Ça m’aurait plu, oui. Mais je pense que je n’aurais pas osé…
Pour quelle raison?
Il y a une telle pression dans ce concours! Il y a les caméras, les journalistes qui vous suivent et vous embêtent tout le long de l’épreuve, puis durant des interviews qui durent des heures… Mais il y a aussi pléthore de chefs multiétoilés, des chefs qui font rêver tous ces jeunes, et devant qui ils doivent cuisiner des plats parfaits. Ajoutez à cela un matériel qu’ils ne connaissent pas, ainsi que la surprise du garde-manger, des épreuves, des autres candidats… Je suis admirative de combien ces jeunes se mettent en danger.
Et pourtant, cela crée de belles amitiés, comme celle que vous entretenez avec Danny Khezzar.
Oui, c’est une des très beaux effets de Top Chef: malgré l’adversité, les candidats se soudent durant le concours et créent des jolies relations. Il y a quelque temps, j’ai organisé un repas avec les candidats de mes brigades précédentes qui ont ouvert leur propre restaurant: c’était un incroyable moment de partage et de souvenirs.
Le weekend dernier, vous avez fait honneur à cette amitié en réalisant un quatre mains au Bayview. Il s’est bien déroulé?
Ce fut un réel bonheur! L’occasion de découvrir le lieu de travail de Danny, de marier nos styles de cuisine dans un seul menu printanier. Il a été galant, car il m’a laissé décider de quels ingrédients et quels plats je voulais cuisiner, avant de choisir les siens.
Danny Khezzar a rencontré Michel Roth lors d’un brunch au Ritz (Paris) à 15 ans. Depuis il a gravi les échelons à ses côtés. Auriez-vous eu envie d’être à la place du chef Roth il y a treize ans?

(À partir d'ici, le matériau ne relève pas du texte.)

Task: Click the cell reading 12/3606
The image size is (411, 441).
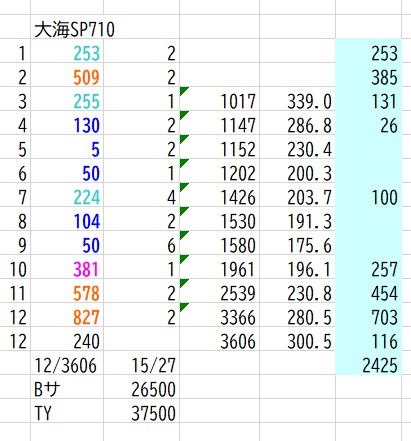Action: 67,363
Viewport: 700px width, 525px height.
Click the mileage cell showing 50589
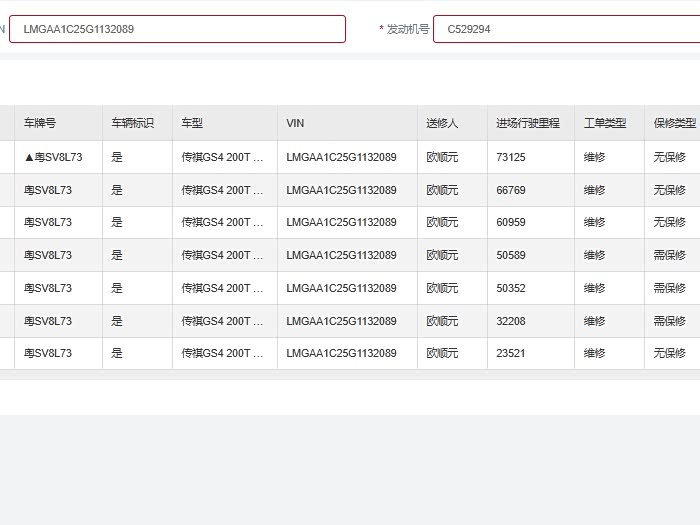click(510, 255)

Ah, qui n’aimerait pas avoir Danny dans sa brigade? Surdoué et bosseur, c’est un élément précieux. Mais je suis heureuse qu’il ait trouvé sa place avec Michel Roth, qui lui apporte énormément. C’est fascinant de voir ce parcours, né d’une simple discussion avec un chef, car de notre côté, on ne se rend pas toujours compte que prendre du temps avec les jeunes peut leur apporter beaucoup.

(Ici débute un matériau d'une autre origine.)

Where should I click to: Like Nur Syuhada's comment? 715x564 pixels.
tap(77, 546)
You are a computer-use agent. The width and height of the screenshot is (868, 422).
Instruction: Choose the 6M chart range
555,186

Vous le couvrez de compliments, il n’a donc pas de défaut?
(Rires) Difficile! S’il faut vraiment en trouver… Danny m’a énervé lors de la finale de Top Chef l’année dernière, car il voulait faire preuve de sa technique, encore une fois, à un moment où sécuriser aurait été une option un peu plus sensée. Cela dit, je le répète: Danny fait preuve d’humanité, de sensibilité, de leadership, de technique, de talent, de rigueur… Il a tout ce qu’un chef doit avoir.
Danny Khezzar, c’est particulier de recevoir de tels compliments de la part d’une cheffe comme Hélène Darroze, non?

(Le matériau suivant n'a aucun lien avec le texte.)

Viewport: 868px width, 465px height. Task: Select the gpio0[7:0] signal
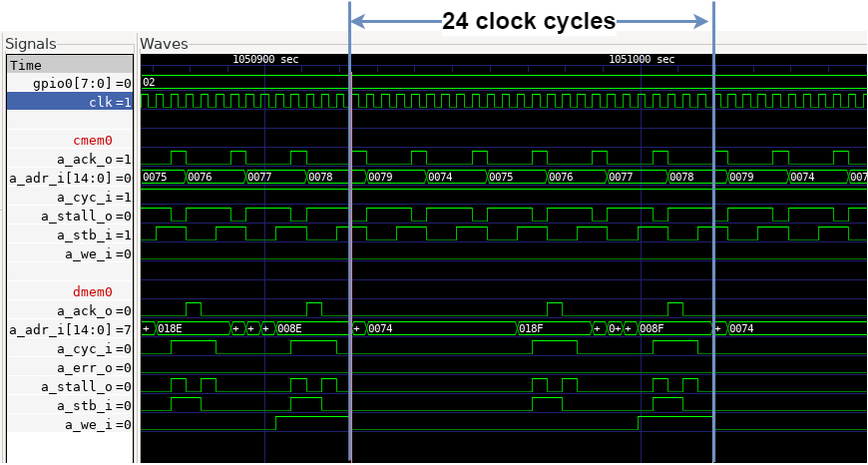pyautogui.click(x=70, y=83)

C’est juste magique! Ce n’est pas la première fois qu’elle me le dit, mais je suis à chaque fois touché de ses réponses et de ce qu’elle dit à mon égard.
Qu’est-ce qu’Hélène Darroze vous a apporté de plus important?
La cheffe m’a appris à transmettre l’émotion à travers mes plats. C’est quelque chose qui me manquait avant Top Chef. Auparavant, ma cuisine, c’était technique sur technique, sans beaucoup d’âme. Elle a beaucoup changé, même si j’ai encore énormément de choses à apprendre.
Certaines personnes estiment que si Top Chef fait du bien à la profession en la mettant en lumière, l’émission serait aussi délétère, car elle laisserait à penser que l’on peut devenir cuisinier en deux heures. Que leur répondez-vous?
Hélène Darroze: Je n’ai jamais entendu de telles critiques. Au contraire, ce que je retiens de ce type d’émissions, c’est qu’elles soutiennent toute une profession et qu’elles lui apportent beaucoup.